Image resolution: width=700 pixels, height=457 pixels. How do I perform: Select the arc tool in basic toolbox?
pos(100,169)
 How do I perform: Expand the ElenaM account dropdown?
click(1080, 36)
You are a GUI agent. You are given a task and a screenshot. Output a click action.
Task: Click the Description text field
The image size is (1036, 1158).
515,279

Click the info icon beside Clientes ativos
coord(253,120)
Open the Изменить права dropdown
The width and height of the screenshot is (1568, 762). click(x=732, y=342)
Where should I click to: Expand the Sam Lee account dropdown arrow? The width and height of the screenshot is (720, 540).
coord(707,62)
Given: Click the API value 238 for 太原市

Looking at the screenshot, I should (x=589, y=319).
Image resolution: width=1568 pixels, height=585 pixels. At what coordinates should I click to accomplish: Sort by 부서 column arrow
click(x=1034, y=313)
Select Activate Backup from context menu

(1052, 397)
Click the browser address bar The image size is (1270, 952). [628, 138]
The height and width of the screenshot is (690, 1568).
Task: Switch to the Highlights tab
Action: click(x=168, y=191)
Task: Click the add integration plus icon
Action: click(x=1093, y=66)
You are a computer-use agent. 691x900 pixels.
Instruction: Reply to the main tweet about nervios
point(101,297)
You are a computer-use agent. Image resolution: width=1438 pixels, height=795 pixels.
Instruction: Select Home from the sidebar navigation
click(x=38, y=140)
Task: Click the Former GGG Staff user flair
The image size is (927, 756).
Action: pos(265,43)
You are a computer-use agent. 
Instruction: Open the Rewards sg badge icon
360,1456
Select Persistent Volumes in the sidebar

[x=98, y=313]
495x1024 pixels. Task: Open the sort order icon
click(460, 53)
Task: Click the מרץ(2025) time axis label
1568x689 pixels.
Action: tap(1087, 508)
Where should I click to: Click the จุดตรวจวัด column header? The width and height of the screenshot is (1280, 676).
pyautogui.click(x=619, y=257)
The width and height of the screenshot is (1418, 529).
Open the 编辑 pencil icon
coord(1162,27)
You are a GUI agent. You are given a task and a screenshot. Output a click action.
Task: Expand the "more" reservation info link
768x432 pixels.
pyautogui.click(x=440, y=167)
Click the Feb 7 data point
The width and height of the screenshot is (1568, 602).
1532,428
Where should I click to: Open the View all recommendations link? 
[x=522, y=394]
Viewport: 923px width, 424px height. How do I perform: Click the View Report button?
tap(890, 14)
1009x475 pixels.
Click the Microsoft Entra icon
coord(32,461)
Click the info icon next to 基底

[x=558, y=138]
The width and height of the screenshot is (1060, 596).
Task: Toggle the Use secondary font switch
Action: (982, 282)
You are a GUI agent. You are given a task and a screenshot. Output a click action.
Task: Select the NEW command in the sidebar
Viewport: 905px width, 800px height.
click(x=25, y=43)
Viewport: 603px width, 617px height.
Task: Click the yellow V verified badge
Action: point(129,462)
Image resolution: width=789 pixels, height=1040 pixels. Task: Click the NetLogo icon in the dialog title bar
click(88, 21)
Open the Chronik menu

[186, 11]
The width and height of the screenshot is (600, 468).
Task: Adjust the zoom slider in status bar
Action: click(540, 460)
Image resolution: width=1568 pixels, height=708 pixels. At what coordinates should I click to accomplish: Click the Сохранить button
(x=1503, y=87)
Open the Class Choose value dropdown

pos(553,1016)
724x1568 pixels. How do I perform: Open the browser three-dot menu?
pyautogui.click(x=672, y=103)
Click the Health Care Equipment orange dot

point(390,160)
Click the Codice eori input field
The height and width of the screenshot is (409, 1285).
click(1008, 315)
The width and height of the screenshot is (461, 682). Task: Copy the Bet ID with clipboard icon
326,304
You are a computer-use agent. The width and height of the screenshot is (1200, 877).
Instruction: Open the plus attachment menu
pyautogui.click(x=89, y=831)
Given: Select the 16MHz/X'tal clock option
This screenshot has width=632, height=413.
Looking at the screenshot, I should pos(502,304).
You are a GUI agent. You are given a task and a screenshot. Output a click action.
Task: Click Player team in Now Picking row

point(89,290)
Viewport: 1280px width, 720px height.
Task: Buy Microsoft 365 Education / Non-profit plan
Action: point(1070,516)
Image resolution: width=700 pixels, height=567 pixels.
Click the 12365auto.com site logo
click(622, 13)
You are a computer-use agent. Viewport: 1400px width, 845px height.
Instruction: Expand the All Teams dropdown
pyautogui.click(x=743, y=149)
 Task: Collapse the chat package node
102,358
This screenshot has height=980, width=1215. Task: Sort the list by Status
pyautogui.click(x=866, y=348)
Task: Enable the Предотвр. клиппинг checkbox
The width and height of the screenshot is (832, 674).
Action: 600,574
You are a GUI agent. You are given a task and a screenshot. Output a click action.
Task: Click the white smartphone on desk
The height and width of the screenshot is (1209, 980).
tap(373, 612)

*-*-*

What you are asked to do. Print every entry exactly.

Solution.
Image resolution: width=700 pixels, height=457 pixels. How do I perform: Select the arc tool in basic toolbox?
pos(100,169)
 How do I perform: Expand the ElenaM account dropdown?
click(1080, 36)
You are a GUI agent. You are given a task and a screenshot. Output a click action.
Task: Click the Description text field
The image size is (1036, 1158).
515,279

Click the info icon beside Clientes ativos
coord(253,120)
Open the Изменить права dropdown
The width and height of the screenshot is (1568, 762). click(x=732, y=342)
Where should I click to: Expand the Sam Lee account dropdown arrow? The width and height of the screenshot is (720, 540).
coord(707,62)
Given: Click the API value 238 for 太原市

Looking at the screenshot, I should (x=589, y=319).
Image resolution: width=1568 pixels, height=585 pixels. At what coordinates should I click to accomplish: Sort by 부서 column arrow
click(x=1034, y=313)
Select Activate Backup from context menu

(1052, 397)
Click the browser address bar The image size is (1270, 952). [628, 138]
The height and width of the screenshot is (690, 1568).
Task: Switch to the Highlights tab
Action: click(x=168, y=191)
Task: Click the add integration plus icon
Action: click(x=1093, y=66)
You are a computer-use agent. 691x900 pixels.
Instruction: Reply to the main tweet about nervios
point(101,297)
You are a computer-use agent. Image resolution: width=1438 pixels, height=795 pixels.
Instruction: Select Home from the sidebar navigation
click(x=38, y=140)
Task: Click the Former GGG Staff user flair
The image size is (927, 756).
Action: pos(265,43)
You are a computer-use agent. 
Instruction: Open the Rewards sg badge icon
360,1456
Select Persistent Volumes in the sidebar

[x=98, y=313]
495x1024 pixels. Task: Open the sort order icon
click(460, 53)
Task: Click the מרץ(2025) time axis label
1568x689 pixels.
Action: tap(1087, 508)
Where should I click to: Click the จุดตรวจวัด column header? The width and height of the screenshot is (1280, 676).
pyautogui.click(x=619, y=257)
The width and height of the screenshot is (1418, 529).
Open the 编辑 pencil icon
coord(1162,27)
You are a GUI agent. You are given a task and a screenshot. Output a click action.
Task: Expand the "more" reservation info link
768x432 pixels.
pyautogui.click(x=440, y=167)
Click the Feb 7 data point
The width and height of the screenshot is (1568, 602).
1532,428
Where should I click to: Open the View all recommendations link? 
[x=522, y=394]
Viewport: 923px width, 424px height. How do I perform: Click the View Report button?
tap(890, 14)
1009x475 pixels.
Click the Microsoft Entra icon
coord(32,461)
Click the info icon next to 基底

[x=558, y=138]
The width and height of the screenshot is (1060, 596).
Task: Toggle the Use secondary font switch
Action: (982, 282)
You are a GUI agent. You are given a task and a screenshot. Output a click action.
Task: Select the NEW command in the sidebar
Viewport: 905px width, 800px height.
click(x=25, y=43)
Viewport: 603px width, 617px height.
Task: Click the yellow V verified badge
Action: point(129,462)
Image resolution: width=789 pixels, height=1040 pixels. Task: Click the NetLogo icon in the dialog title bar
click(88, 21)
Open the Chronik menu

[186, 11]
The width and height of the screenshot is (600, 468).
Task: Adjust the zoom slider in status bar
Action: click(540, 460)
Image resolution: width=1568 pixels, height=708 pixels. At what coordinates should I click to accomplish: Click the Сохранить button
(x=1503, y=87)
Open the Class Choose value dropdown

pos(553,1016)
724x1568 pixels. How do I perform: Open the browser three-dot menu?
pyautogui.click(x=672, y=103)
Click the Health Care Equipment orange dot

point(390,160)
Click the Codice eori input field
The height and width of the screenshot is (409, 1285).
click(1008, 315)
The width and height of the screenshot is (461, 682). Task: Copy the Bet ID with clipboard icon
326,304
You are a computer-use agent. The width and height of the screenshot is (1200, 877).
Instruction: Open the plus attachment menu
pyautogui.click(x=89, y=831)
Given: Select the 16MHz/X'tal clock option
This screenshot has width=632, height=413.
Looking at the screenshot, I should pos(502,304).
You are a GUI agent. You are given a task and a screenshot. Output a click action.
Task: Click Player team in Now Picking row

point(89,290)
Viewport: 1280px width, 720px height.
Task: Buy Microsoft 365 Education / Non-profit plan
Action: point(1070,516)
Image resolution: width=700 pixels, height=567 pixels.
Click the 12365auto.com site logo
click(622, 13)
You are a computer-use agent. Viewport: 1400px width, 845px height.
Instruction: Expand the All Teams dropdown
pyautogui.click(x=743, y=149)
 Task: Collapse the chat package node
102,358
This screenshot has height=980, width=1215. Task: Sort the list by Status
pyautogui.click(x=866, y=348)
Task: Enable the Предотвр. клиппинг checkbox
The width and height of the screenshot is (832, 674).
Action: 600,574
You are a GUI agent. You are given a task and a screenshot. Output a click action.
Task: Click the white smartphone on desk
The height and width of the screenshot is (1209, 980).
tap(373, 612)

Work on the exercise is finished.